В декабре 1841 года Николай Гоголь передал рукопись «Мёртвых душ» в Московский цензурный комитет. Но из-за известий о критических отзывах членов комитета возникла опасность формального запрещения поэмы. Поэтому вскоре писатель переслал рукопись в Петербургский цензурный комитет. С помощью друзей Николая Васильевича Гоголя (В. Ф. Одоевского, П. А. Плетнёва, М. Ю. Виельгорского и др.) поэма получила разрешение к печати.
Цензор и профессор СПбГУ Александр Васильевич Никитенко 9 марта 1842 года подписал рукопись поэмы «Мёртвые души». Он изменил лишь заглавие: вместо «Мёртвые души» — «Похождения Чичикова, или Мёртвые души». А также опустил «Повесть о капитане Копейкине». Этого Н. В. Гоголь допустить не мог, поэтому подготовил новую редакцию повести, которая и вышла в свет.

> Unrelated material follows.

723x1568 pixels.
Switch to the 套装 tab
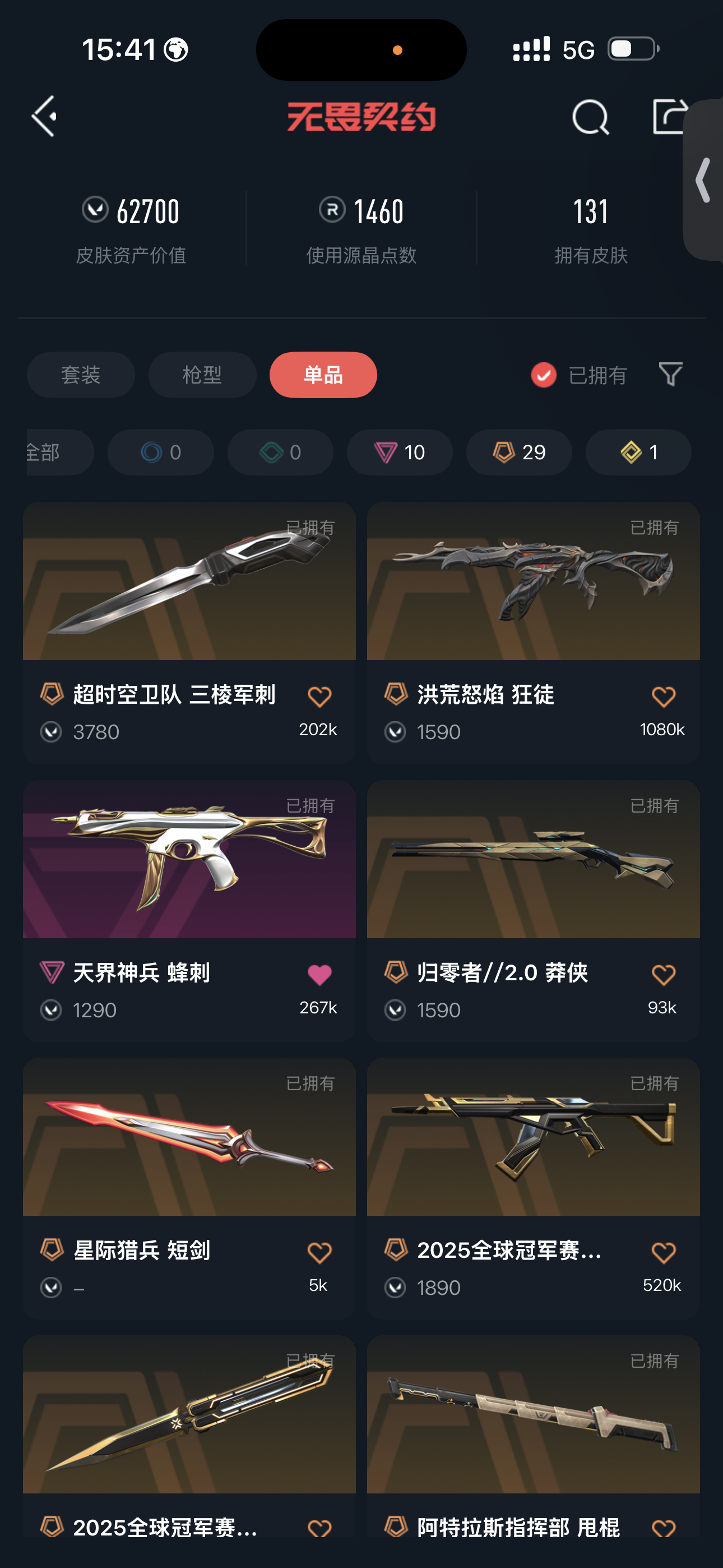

С нетерпением. В письмах к друзьям (П. В. Анненкову, С. Т. Аксакову, М. П. Погодину) Николай Гоголь упоминал о работе над продолжением первого тома поэмы. «Занимаюсь переправками, выправками и даже продолжением „Мёртвых душ“, вижу, что предмет становится глубже и глубже». Так он писал в Риме в конце 1840 года, где после болезни поселился в своей старой квартире на Страда Феличе. Но Николай Гоголь не спешил радовать почитателей. В письме Павлу Анненкову он недоумевал: «Точно „Мёртвые души“ блин, который можно вдруг испечь. Не только не приготовлен II том к печати, но даже и не написан, и раньше двух лет, если только мои силы будут постоянно свежи в это время, не может выйти в свет».
В письмах Н. В. Гоголь упоминал, что намерен закончить второй том в 1844 году, сам в Россию не приедет, но вышлет Сергею Аксакову рукопись. Так в условленном году писатель написал своим московским друзьям о том, что вышлет им и самому себе «одно средство против душевных тревог». Но оказалось, что он говорил о сочинении Фомы Кемпийского «О подражании Иисусу Христу». Получив свёрток, Сергей Аксаков писал Николаю Гоголю: «Конечно, мне теперь самому смешно, как я мог убедить себя, что дело идёт о „Мёртвых душах“! Но моё ослепление разделяли все наши».
В ночь с 11 на 12 февраля 1852 за девять дней до смерти Николай Гоголь сжёг рукопись второго тома поэмы в своей последней квартире на Никитском бульваре, где сегодня находится дом-музей писателя. Сам автор так объяснял мотив сожжения:
«Появленье второго тома в том виде, в каком он был, произвело бы скорее вред, нежели пользу. Вывести несколько прекрасных характеров, обнаруживающих высокое благородство нашей породы, ни к чему не поведёт. Бывает время, что даже вовсе не следует говорить о высоком и прекрасном, не показавши тут же ясно, как день, путей и дорог к нему для всякого. Последнее обстоятельство было мало и слабо развито во втором томе „Мёртвых душ“, а оно должно было бы быть едва ли не главное; а потому он и сожжён».